Gata Borralheira

DESCENTRALIZAÇÃO

DANIEL LIMA - 16/04/2002

-- Muito bem, muito bem. Vocês falaram tanto em criminalidade que até perdi a oportunidade de comentar os efeitos da descentralização administrativa que vocês praticaram no ABC na base da emancipação. 

-- Pois então fale, São Paulo, porque sabemos que você é grandiosa e que por isso mesmo se torna difícil de ser administrada. Exatamente por isso, aliás, entre outros motivos, jamais aceitaríamos ser anexados por você. Afinal, você não consegue dar conta das 525 áreas de risco habitadas, das quais 81 em situação de perigo iminente, isto é, onde a tragédia pode acontecer a qualquer momento. E tudo o que acontece com você, por mais que chegue preferencialmente aos meus irmãos do Grande ABC, acaba me preocupando também. Mais dia, menos dia, pode sobrar para mim também. Tanto é verdade que meu prefeito agora decidiu sair do meu casulo regional e botar a mão na massa regional. 

-- Está bem, São Caetano, está bem, mas não precisava lembrar das minhas chagas sociais. Voltemos ao que interessa: é impossível deixar de comentar a questão emancipacionista. Para mim, a nomenclatura é outra. Chama-se descentralização. Hoje, como todos sabem, temos dezenas de Administrações Regionais, mas há um plano para transformar tudo isso em subprefeituras. É uma maneira de gerenciar o território o mais próximo possível de quem o ocupa, dos problemas de saneamento básico, de transporte, de educação, saúde, de segurança. Essa mudança é tão importante que a administração do meu território até criou a Secretaria de Implementação de Subprefeituras. 
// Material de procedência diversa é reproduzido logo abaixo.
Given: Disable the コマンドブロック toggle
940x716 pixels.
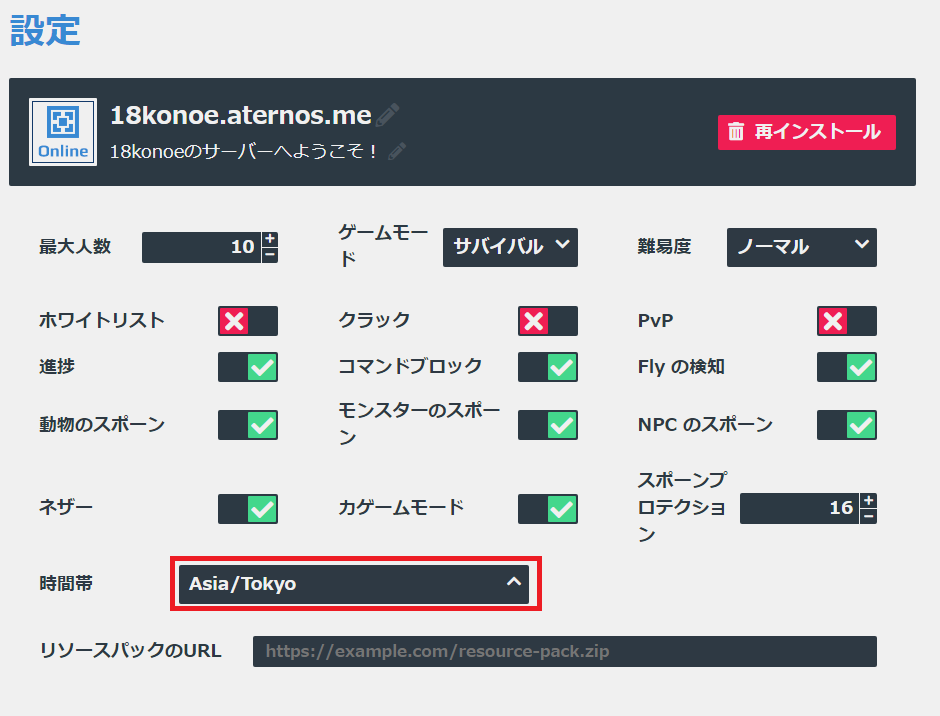Looking at the screenshot, I should tap(548, 367).
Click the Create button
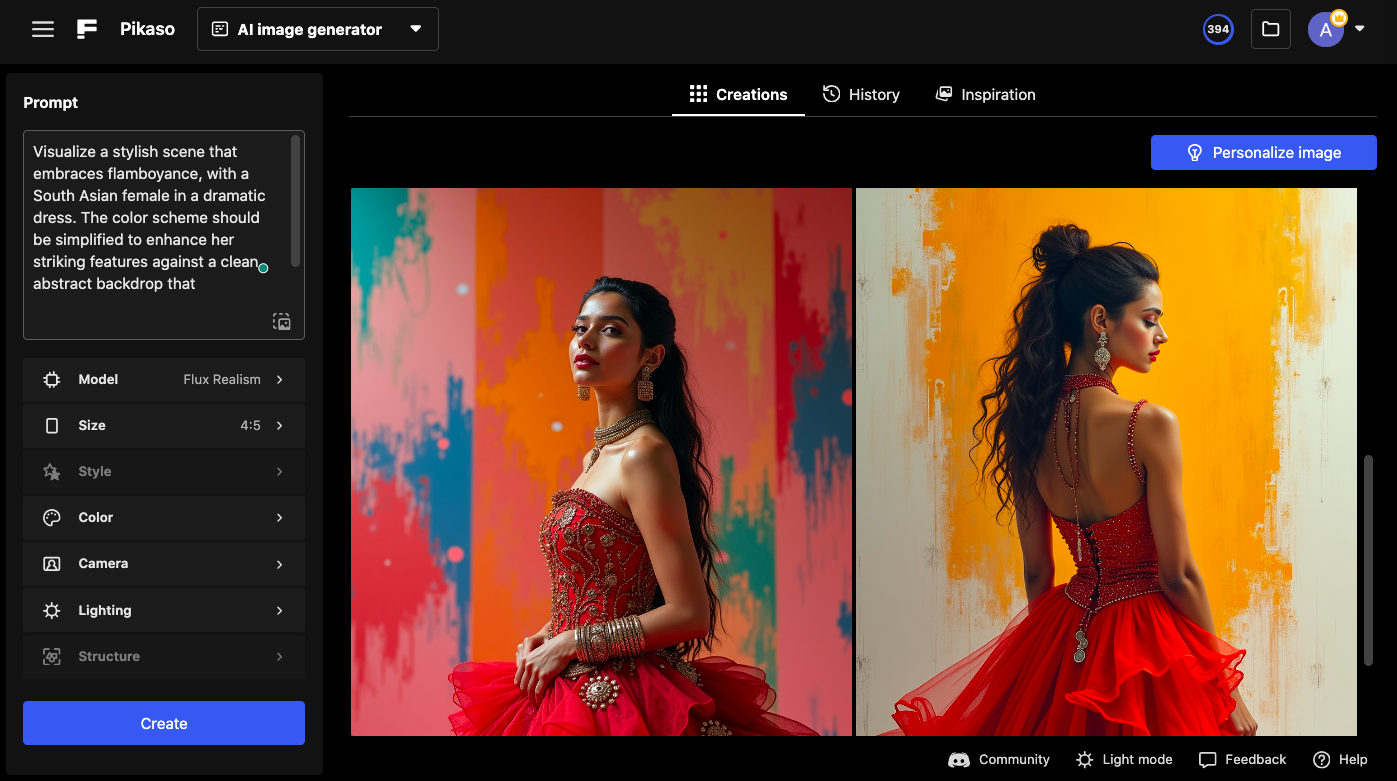1397x781 pixels. [x=163, y=723]
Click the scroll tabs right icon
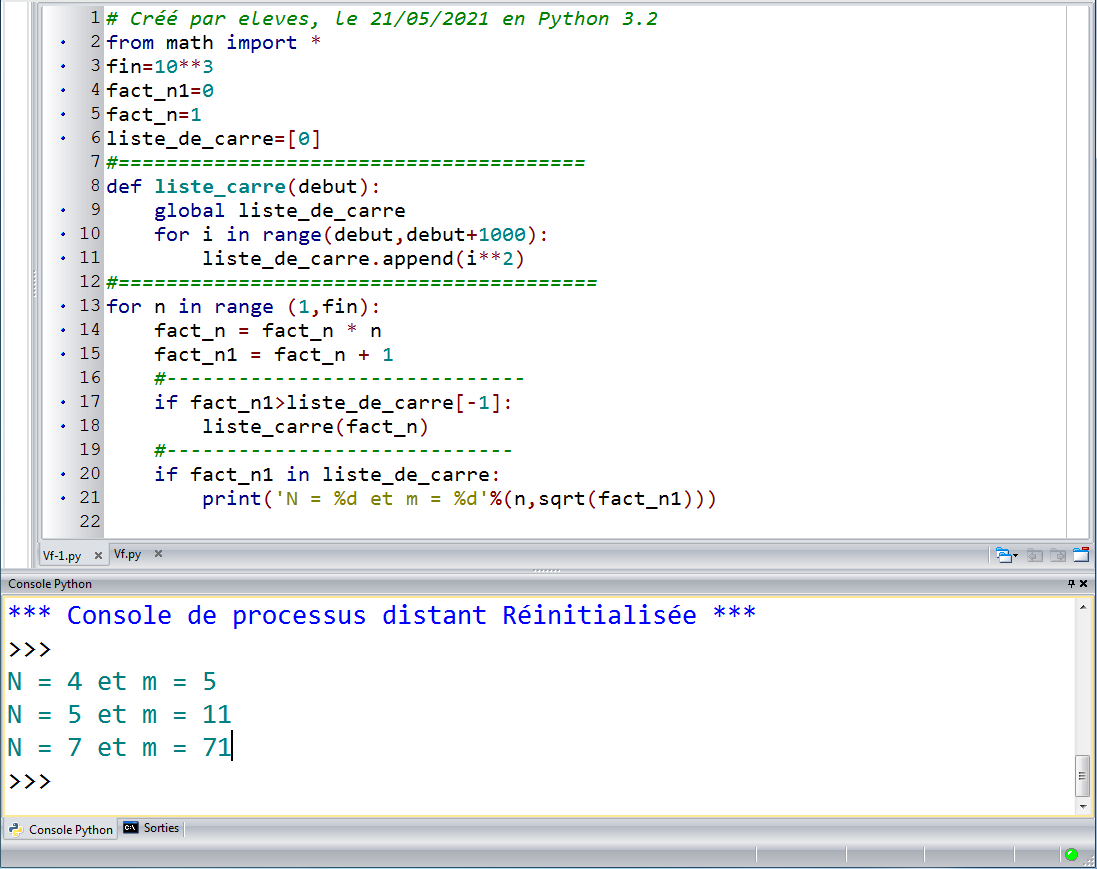Screen dimensions: 1097x869 (1057, 554)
-- Desculpe a indelicadeza, São Paulo, mas você está esquecendo de dizer que essa também é uma tentativa de diminuir o grau de corrupção que os ungidos pelo Poder Público implantaram nas mais diversas regiões de sua área. 

-- Você tem razão, Mauá. Tem razão. Mas não esqueça que foi uma turma da pesada que se sucedeu na Prefeitura que andou pisando no tomate, que fazia das Administrações Regionais grandes redes de caixinhas de campanha eleitoral, de enriquecimento pessoal, de desmandos, de envergonhamento da coisa pública. 
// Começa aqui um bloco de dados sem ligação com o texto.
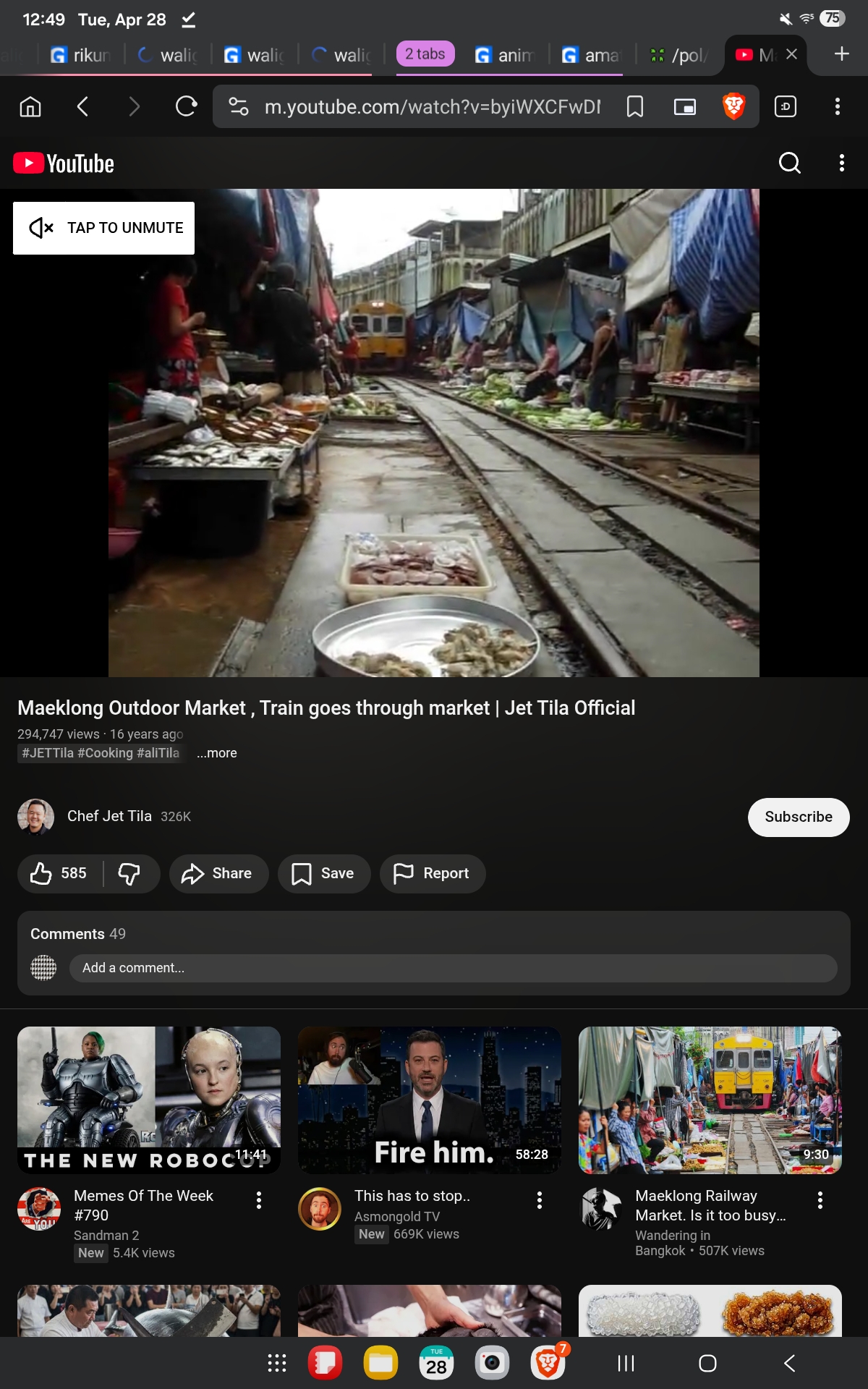Tap to unmute the video

(103, 228)
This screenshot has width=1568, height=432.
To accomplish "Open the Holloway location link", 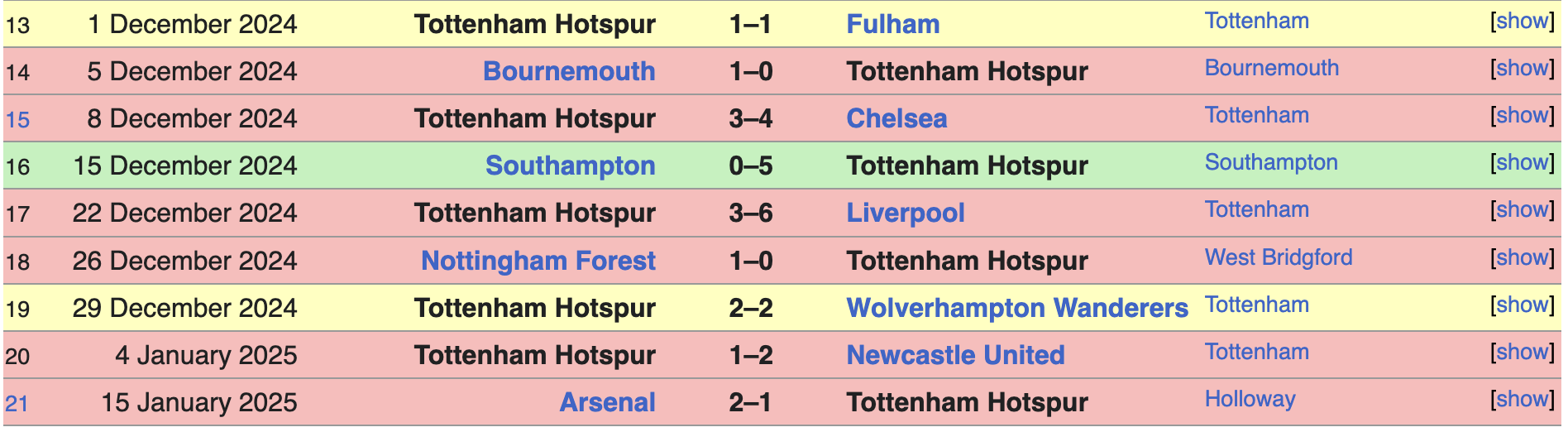I will point(1250,399).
-- Vai me dizer que isso tudo acabou, São Paulo, só porque você tem novo gerente?

-- Dizer, taxativamente, que acabou seria um exagero, mas que as coisas mudaram, mudaram mesmo. 

-- Então, São Paulo, já que você está com a casa administrativa arrumada, bem que poderia se dedicar mais às causas metropolitanas. Será que a pregação de fortalecimento regional do Celso Daniel não a sensibiliza?

-- Claro que sensibiliza, Santo André, claro que sensibiliza. Mas ainda tenho muito o que fazer. Sou a Capital de uma Região Metropolitana complicadíssima que também passa por dificuldades institucionais. Estou preparando a criação de subprefeituras em substituição às Administrações Regionais exatamente para dar maior sinergia a todo o aparato de infraestrutura pública, que vai da educação à cultura, do saneamento básico ao sistema viário, e também de programas públicos principalmente ligados aos excluídos.

-- Agora é você que começa a chorar as pitangas, São Paulo?

-- Quem disse isso, Mauá, quem disse isso? Só estou explicando. Vocês acham que eu, a maior cidade da América Latina, a Cinderela na qual vocês tanto se inspiram, sou de ficar resmungando? Como já disse e repito, não serão alguns hematomas sociais que vão tirar o brilho de estrela da metrópole festejada por todos.